Anatole Jean-Baptiste Antoine de Barthélemy (1 July 1821 – 27 June 1904) was a French archaeologist and numismatist.

==Life==
He was born at Reims in 1821, and died at Ville d'Avray in 1904.

In collaboration with J. Geslin de Bourgogne he published Études sur la Révolution en Bretagne in 1858, and between 1855 and 1879 an exhaustive work in six volumes on the Anciens évêchés de Bretagne; histoire et monuments. In 1880 appeared the Choix de documents inédits sur l'histoire de la ligue en Bretagne, by himself alone. But it was, above all, his numismatical work which established his reputation. This included several popular publications, such as the Nouveau manuel complet de numismatique ancienne (1851; second edition, revised, 1890), and the Nouveau Manuel complet de la numismatique du moyen âge et moderne (1853; new edition revised by Adrien Planchet), and a large number of monographs and articles in the technical reviews.

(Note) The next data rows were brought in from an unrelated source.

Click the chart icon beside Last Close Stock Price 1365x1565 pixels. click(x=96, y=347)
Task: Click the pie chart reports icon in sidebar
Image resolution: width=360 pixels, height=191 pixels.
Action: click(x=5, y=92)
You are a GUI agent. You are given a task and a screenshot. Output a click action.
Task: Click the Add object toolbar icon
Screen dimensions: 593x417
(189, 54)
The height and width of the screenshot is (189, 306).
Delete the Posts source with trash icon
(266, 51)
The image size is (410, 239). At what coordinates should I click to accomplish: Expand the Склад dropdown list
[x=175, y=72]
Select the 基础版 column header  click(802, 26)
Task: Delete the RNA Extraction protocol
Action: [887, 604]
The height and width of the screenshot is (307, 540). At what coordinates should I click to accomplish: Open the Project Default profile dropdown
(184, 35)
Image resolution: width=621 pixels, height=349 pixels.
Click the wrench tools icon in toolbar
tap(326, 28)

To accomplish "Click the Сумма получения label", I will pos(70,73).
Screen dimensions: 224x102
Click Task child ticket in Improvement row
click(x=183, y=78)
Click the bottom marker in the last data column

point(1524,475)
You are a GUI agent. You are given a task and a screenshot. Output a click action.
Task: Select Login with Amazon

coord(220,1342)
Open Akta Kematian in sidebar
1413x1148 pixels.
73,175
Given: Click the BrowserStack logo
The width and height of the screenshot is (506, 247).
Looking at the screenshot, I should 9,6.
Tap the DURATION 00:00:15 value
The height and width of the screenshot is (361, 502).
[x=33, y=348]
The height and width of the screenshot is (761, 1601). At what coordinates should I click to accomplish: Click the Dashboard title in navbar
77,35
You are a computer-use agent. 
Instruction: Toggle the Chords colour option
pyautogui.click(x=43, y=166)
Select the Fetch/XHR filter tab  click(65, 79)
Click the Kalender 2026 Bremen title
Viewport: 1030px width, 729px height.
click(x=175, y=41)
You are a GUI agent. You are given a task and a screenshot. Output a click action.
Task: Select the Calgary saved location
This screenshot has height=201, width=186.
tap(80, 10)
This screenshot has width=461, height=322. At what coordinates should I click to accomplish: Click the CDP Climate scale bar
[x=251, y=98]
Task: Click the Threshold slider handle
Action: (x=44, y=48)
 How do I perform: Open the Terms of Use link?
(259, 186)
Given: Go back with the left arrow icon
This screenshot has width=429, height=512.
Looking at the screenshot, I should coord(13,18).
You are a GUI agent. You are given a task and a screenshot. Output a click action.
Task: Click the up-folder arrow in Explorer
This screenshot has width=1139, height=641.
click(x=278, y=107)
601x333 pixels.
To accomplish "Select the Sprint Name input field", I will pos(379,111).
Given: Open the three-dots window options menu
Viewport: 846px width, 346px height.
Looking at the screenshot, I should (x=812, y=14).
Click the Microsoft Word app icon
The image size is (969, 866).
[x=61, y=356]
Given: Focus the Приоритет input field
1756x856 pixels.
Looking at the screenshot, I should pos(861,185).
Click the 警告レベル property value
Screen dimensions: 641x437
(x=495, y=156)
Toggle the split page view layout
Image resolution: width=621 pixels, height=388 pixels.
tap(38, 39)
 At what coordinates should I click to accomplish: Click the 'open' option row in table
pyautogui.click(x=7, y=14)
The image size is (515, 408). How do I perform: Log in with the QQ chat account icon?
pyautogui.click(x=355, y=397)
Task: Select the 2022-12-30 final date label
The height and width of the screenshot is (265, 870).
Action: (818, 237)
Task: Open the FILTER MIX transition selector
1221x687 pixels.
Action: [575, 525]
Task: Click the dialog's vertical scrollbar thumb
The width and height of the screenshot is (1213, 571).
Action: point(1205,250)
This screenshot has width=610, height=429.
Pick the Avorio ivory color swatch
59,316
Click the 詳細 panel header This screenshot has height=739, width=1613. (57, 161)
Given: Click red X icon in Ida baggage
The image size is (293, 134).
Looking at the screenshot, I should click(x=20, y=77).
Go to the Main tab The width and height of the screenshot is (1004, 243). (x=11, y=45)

The following may be specially mentioned: Numismatique mérovingienne (1865); Essai sur la monnaie parisis (1874); Note sur l'origine de la monnaie tournoise (1896); and in the series of instructions issued by the Comité des travaux historiques et scientifiques he edited the number on La Numismatique de la France (1891). In 1897 he was elected a member of the Académie des Inscriptions et Belles-Lettres.

His younger brother, Édouard Marie, comte de Barthélemy, who was born in Angers in 1830, published a number of documents on the ancient French nobility and the history of Champagne.